As I say, there will be, in the near future, a project website and Twitter feed (@WW1PensionsCare – as soon as Twitter allows me to register it).  Please bookmark and follow us to see how we develop and do get in touch if you want to find out more.

 

Looking Ahead

Happy New Year! I hope you have all had very merry and happy holiday seasons. Mine was lovely, marred only by sickness which struck on Boxing Day and has affected one or other member of my household ever since. Still, sore throats notwithstanding, we KBO.

Today is my first back at work since the holidays, although given the silence in the corridors, most of my colleagues have decided that this half a week is a bit pointless and have sensibly stayed away. With only one day in the office, I have mainly been concentrating on clearing my desk in preparation for the new year and, having almost succeeded (there is one proposal still to draft that is proving so intractable that I think yet another cup of tea will be needed to crack it), I thought this would a good opportunity to take a look ahead at what 2013 has to offer.
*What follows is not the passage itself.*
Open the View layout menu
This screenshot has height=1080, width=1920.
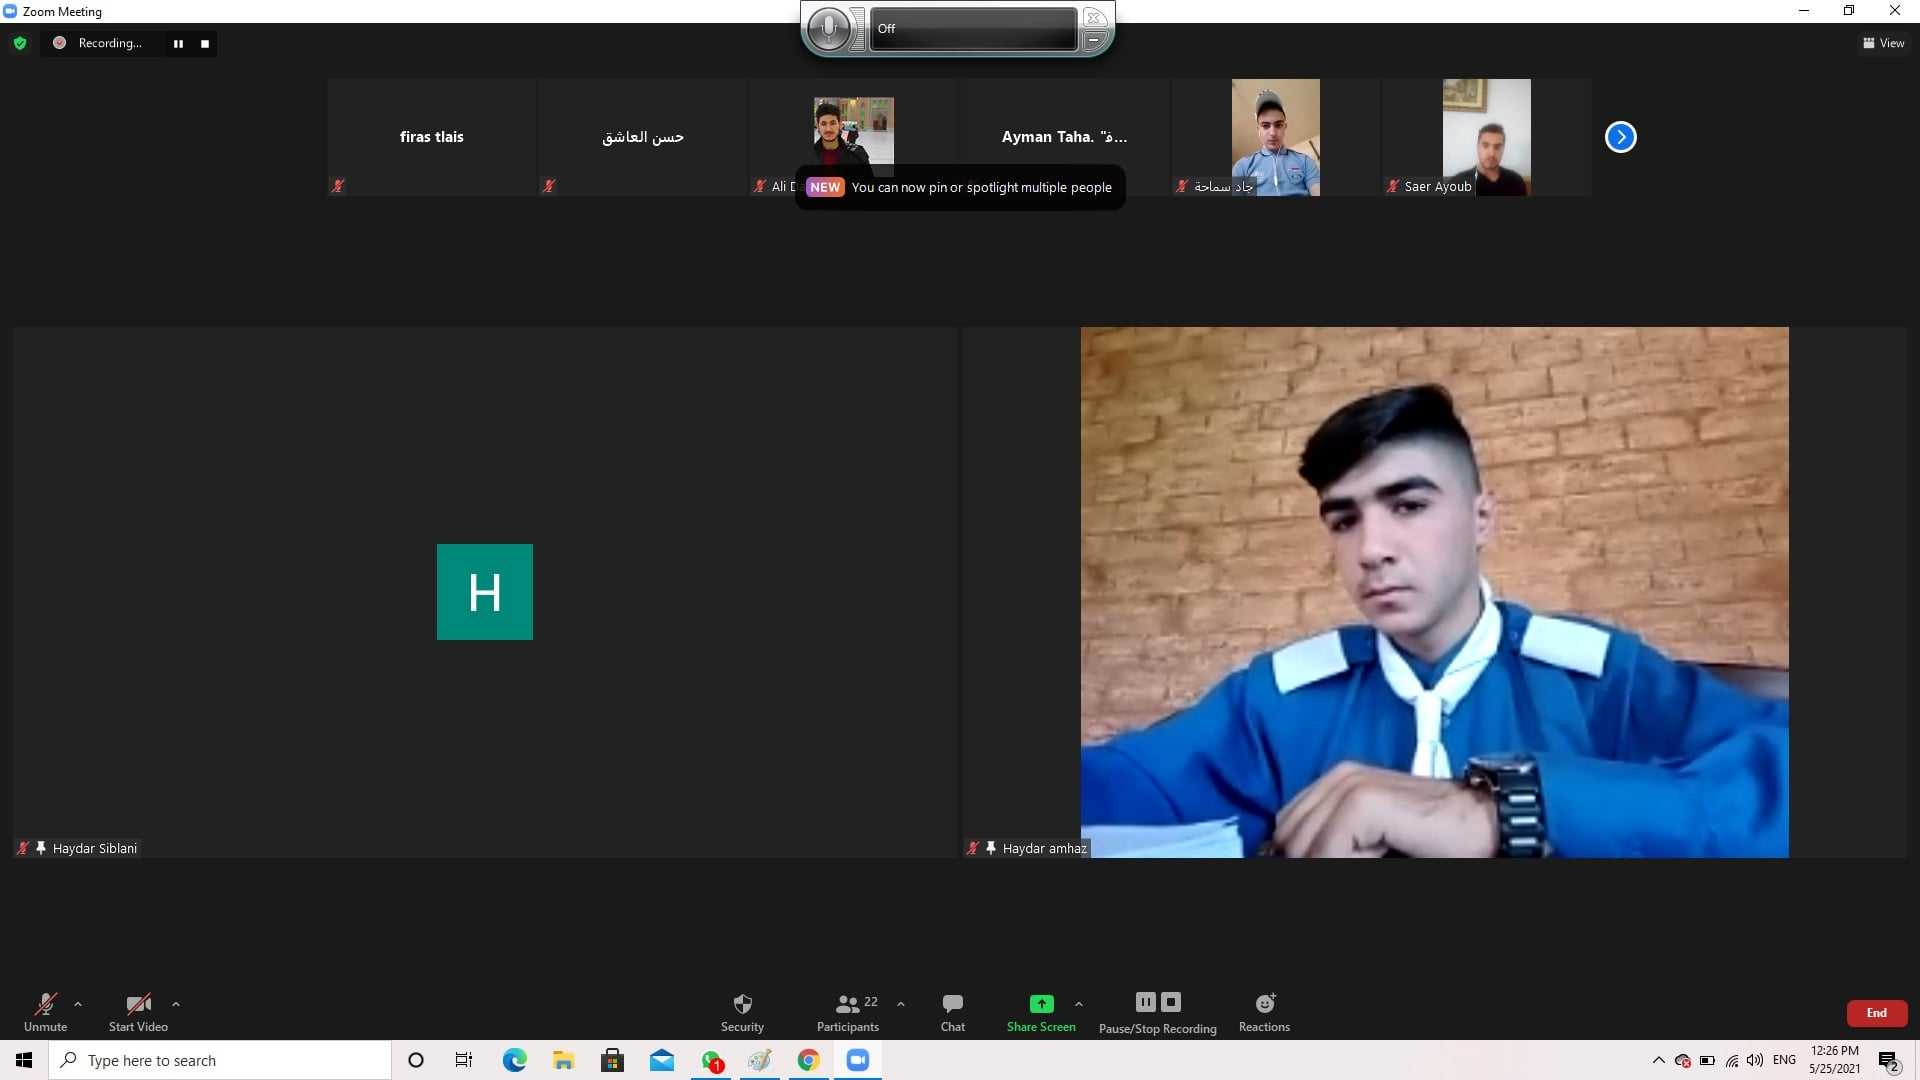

Firstly we have a great line-up of speakers for the Legacies of War seminar series. Final confirmation of titles is pending (and the full list will be posted in a week or so), but Adrian Gregory and Santanu Das have both agreed to speak, on ‘Did God Survive the Somme’ (!) and on ‘India, Empire and the First World War’. Both should be fascinating.

Before then I will be heading off to London, to the Wellcome Library where I will be on the hunt for memories of and about medical orderlies. Having had my proposal on the experiences of orderlies accepted for the Social History Society’s annual conference in March (see here for details), I am now looking for material to support the conclusions I have been drawing from reading Ward Muir’s Observations of an Orderly.  There is at least one orderly memoir at the Wellcome, plus a long list of potential manuscript sources, so it will be a busy.  I am also hoping to attend the IHR conference on open access, The Finch Report, open access and the historical community while I am there (there is a waiting list).

Also coming up is a meeting at the Imperial War Museum North for academics across the North of England to discuss plans for the centenary commemorations and I will be taking the opportunity to go round the ‘Saving Lives’ exhibition while I am there.

There are also a couple of long term plans that are starting to take shape – workshop for the autumn on the history of medicine and warfare, a journal special issue that I have been putting together for years now that hopefully will find a suitable home this year, plans for a primary school class on First World War medicine that may or may not include an accurate reproduction of a stretcher and work with some of the All Our Stories projects relating to Leeds hospitals during the war that have received funding.

And in the interim there will be reading and writing – lots of both.  There is the article on voluntary medical services and their relation to the military that I have been trying to write for a couple of months now, and the stack of books on the Territorial Army sitting seductively on my desk which will, hopefully, inform it.  There is the aforementioned conference paper on medical orderlies and the related research.  There is a beautiful (literally – the cover image is gorgeous) book from Ashgate to review.  And there is the ever-growing reading list, not including the ten books sitting disconsolate on my ‘to read’ shelf awaiting my attention.

So all in all it looks as if this will be a very busy and hopefully productive year in the annals of Arms and the Medical Man.  I will, of course, keep you updated as I go along.  I hope you enjoy the ride as much as I think I will.